#### Work required
Return an exact copy of the entries, skipping any picture you find.

#### Available data
⟨
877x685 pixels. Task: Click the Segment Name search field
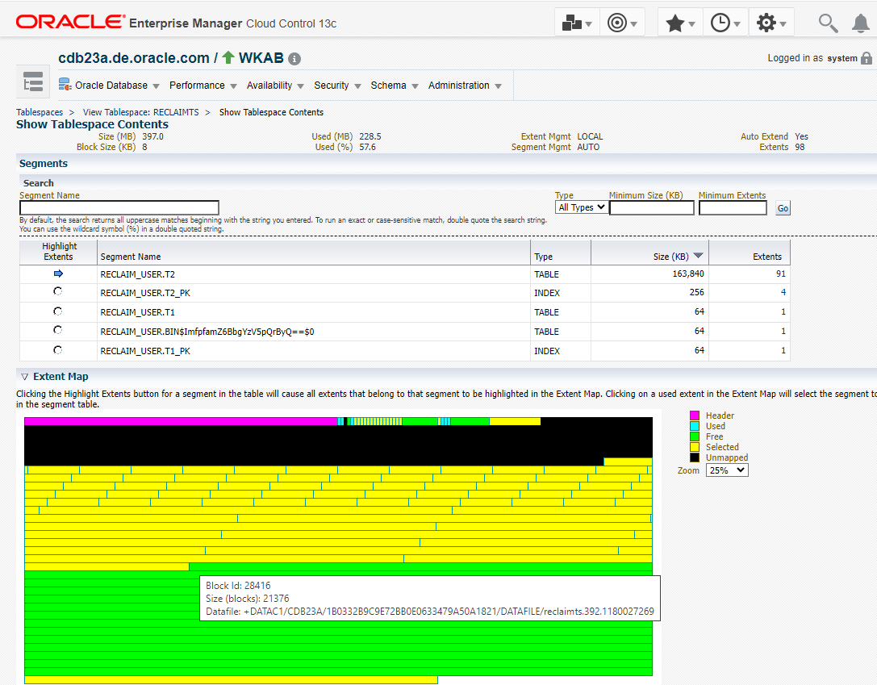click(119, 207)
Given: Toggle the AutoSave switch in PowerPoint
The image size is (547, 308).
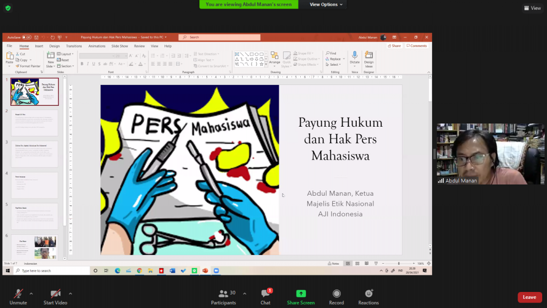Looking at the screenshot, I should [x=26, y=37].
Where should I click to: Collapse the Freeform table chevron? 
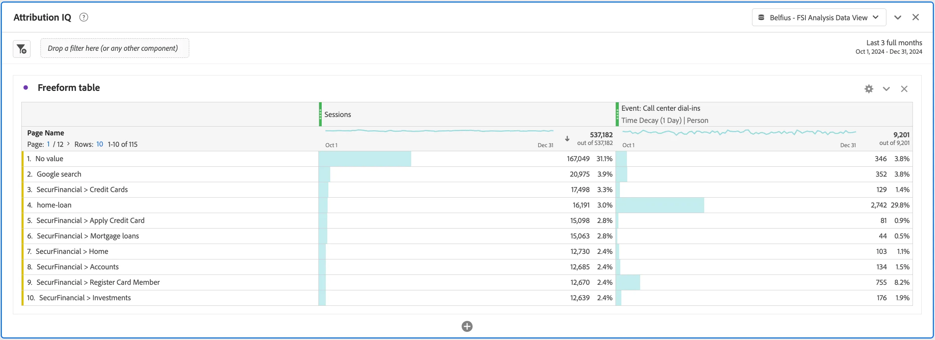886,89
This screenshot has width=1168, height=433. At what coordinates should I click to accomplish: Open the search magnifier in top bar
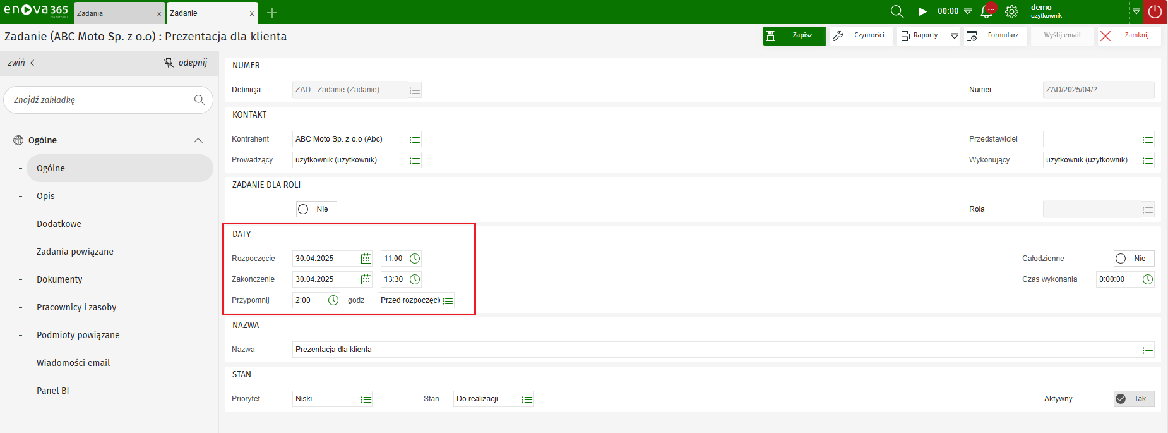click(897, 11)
⟩
#### Answer section
877x685 pixels. Task: Click the Segment Name search field
click(119, 207)
Given: Toggle the AutoSave switch in PowerPoint
The image size is (547, 308).
Looking at the screenshot, I should [x=26, y=37].
Where should I click to: Collapse the Freeform table chevron? 
886,89
This screenshot has width=1168, height=433. At what coordinates should I click to accomplish: Open the search magnifier in top bar
click(897, 11)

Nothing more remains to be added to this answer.